Building Your Lead Scoring Model
Lead scoring is used to rank leads through a scoring system wherein leads or prospects are assigned values (essentially points or scores). The values or scores are determined by the organization or business and are based on a lead scoring model with set criteria.
1. Set the criteria for qualifying leads
The lead scoring model usually has these two main criteria:
- Demographics
- Engagement / Activity
If you’re a B2B company selling a marketing automation software, a high-ranking executive of a mid-size marketing company is most likely a high-quality lead. If this executive goes on your site and sends an inquiry, his score goes higher. If he returns and asks for a demo, that’s another reason for a score increase.
It is now up to you to decide what demographic details and engagement activities are important to your business. These will be your criteria. To develop your set of criteria, you need to discuss this with key people from relevant departments (Sales, Marketing, Customer Service, Product Development, etc.).
How do you get the data you need? Some of these data will be provided to you by the lead himself. An example is when he fills up the sign-up form when downloading a lead magnet (white paper, ebook, case study, etc.) and provides his name, title, company, company size, and industry. The data you get in this example are explicit criteria.
Some data or criteria can only be extracted from analyzing explicit data. These are your implicit data or criteria.
2. Assign the values
Assign values or points for each criterion (demographic details and engagement activities). Set the scale at 100 and assign points for a criterion.
It is up to a business on how they will score. You need to identify which demographics and engagement variables will raise a lead’s score, and which will lower it.
As a general rule:
- If the lead’s demographic details are close to your Ideal Customer Profile (ICP) or buyer persona, the higher his score will be.
- The more engagement he initiates with your brand, the more points he racks up.
- The further down the funnel their engagement activity is, the higher the score will be.
Here’s a visual sample of criteria with values (or scores) assigned:
A score can also be negative, which would essentially deduct from the score.

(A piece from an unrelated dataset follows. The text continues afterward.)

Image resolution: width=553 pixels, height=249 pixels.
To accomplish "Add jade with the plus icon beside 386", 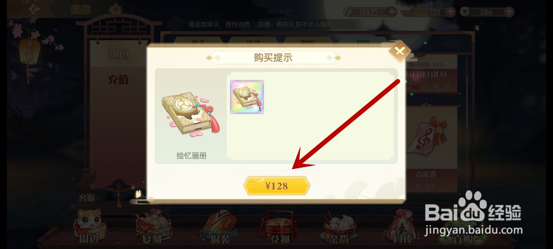I will (x=509, y=12).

For example: a lead who suddenly cancels a demo or unsubscribes shortly after subscribing to the company newsletter can get a -10. These actions are considered negative criteria.
3. Set a thresholdWhat score makes a lead a Marketing Qualified Lead and ready for handing over to Sales for them to qualify it? Set a minimum lead score. But remember: You also don’t want to dismiss leads just because they don’t meet your preferred lead score.
In fact, don’t be quick to judge and dismiss leads based on their initial scores. Those scores could still change because the lead’s engagement activities can still change. And even a lead with a so-so score of 40 can still be nurtured for conversion.
What Next?
The next thing you want to do is roll out your lead scoring system. It should be implemented within the Marketing and Sales departments.
You also need to identify a hand-off process. How will each qualified lead be handed to Sales? How should Sales handle each lead?
It also wouldn’t hurt to set the KPIs or have an agreement in place between Sales and Marketing. How many leads should Marketing be handing to Sales in a given period? What percentage of these leads must Sales be converting to deals? This ensures that both departments are held accountable for their agreed-upon deliverables.
Test your lead scoring system and review the results. Does the final score on a lead validate his conversion or non-conversion? Did the high-scoring lead actually purchase? Did the low-scoring lead surprise you by making a purchase?
The first model won’t be perfect; expect some fine-tuning in the process. You will also need to analyze historical data to see the efficiency of your model. This is where your CRM comes in handy as it will provide the reports and insights you’ll need and automate some of the processes.